Disney Villainesses Had Their Good Traits, Too

by Ashani Jodha

Disney princesses get all the credit, not to mention, all the luck. When it comes to the female Disney villains, the witch, evil stepmother or even the once highly praised queen never gets her wishes, always dies, and, most definitely, triggers a few nightmares. Though all these women like — Mother Gothel and Ursula — are active, protective, strong, courageous and, yes, OK, occasionally envious, they immediately become feared, devouring, conniving, beastly in the face of a princess. And yet I still can't help but believe that each female Disney villain is admirable in their own unique ways.

The wicked stepmother, the evil octopus woman, even a woman who deserves to be put on PETA's hit list, they all have admirable and courageous traits that we all have unfortunately missed because Disney movies did our thinking for us. But it is time to put an end to that right now, because Ursula needs a little love too. Those beloved childhood films may have given us princesses as heroes to look up to, but they also gave us compelling villains who were more than just evil. Even though these women would still probably haunt your dreams, they are strong, independent, can-do ladies, and that doesn't make them evil. (Their eight tentacles may do that.) It's time that I show you all the actually incredible qualities that each of your favorite, yet most feared, Disney villainess had. Then you'll see how much we can all identify.

1. Confidence In Cruella de Vil — 101 Dalmatians (1961)

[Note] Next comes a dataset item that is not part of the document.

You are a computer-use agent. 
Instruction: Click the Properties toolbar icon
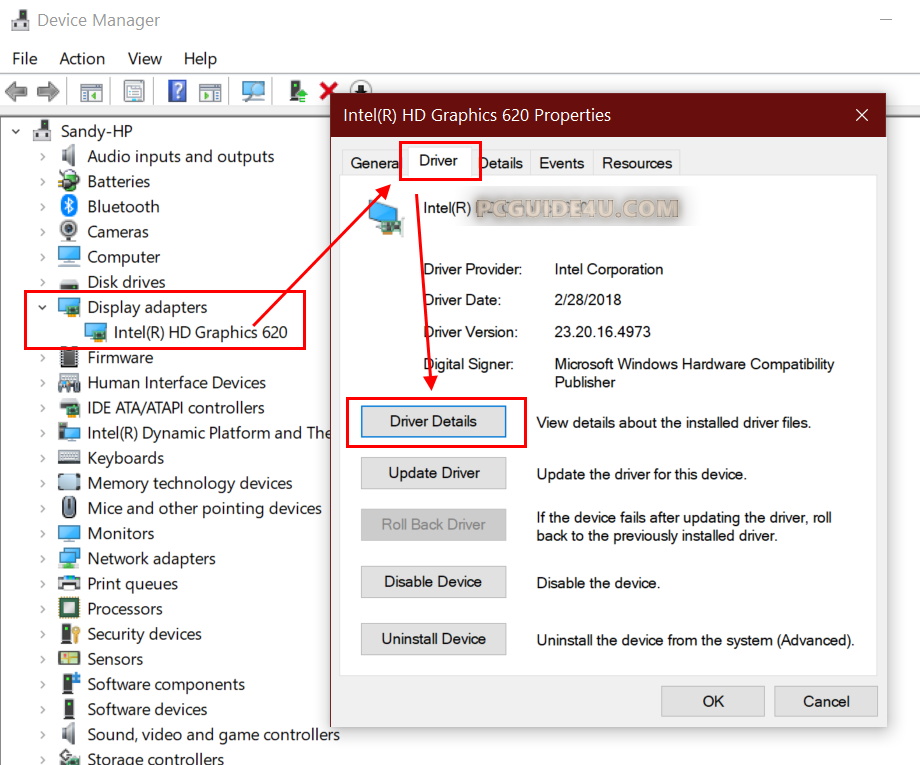[x=134, y=92]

I know, I know, it's hard to wrap your mind around a woman who wanted to skin 99 puppies alive just for the latest fashion item. Still, Cruella exuded more self-esteem than any woman could possibly aim to have. Everything about her screamed attention, from her provocative style of dressing to her eccentric interior design right down to her black-and-white-striped car. Though she lacks emotional depth and only married her husband because he is a furrier, her assertiveness and self-assurance ensures that everyone complies with her demands.

2. Selflessness In Lady Tremaine/Wicked Stepmother — Cinderella (1950)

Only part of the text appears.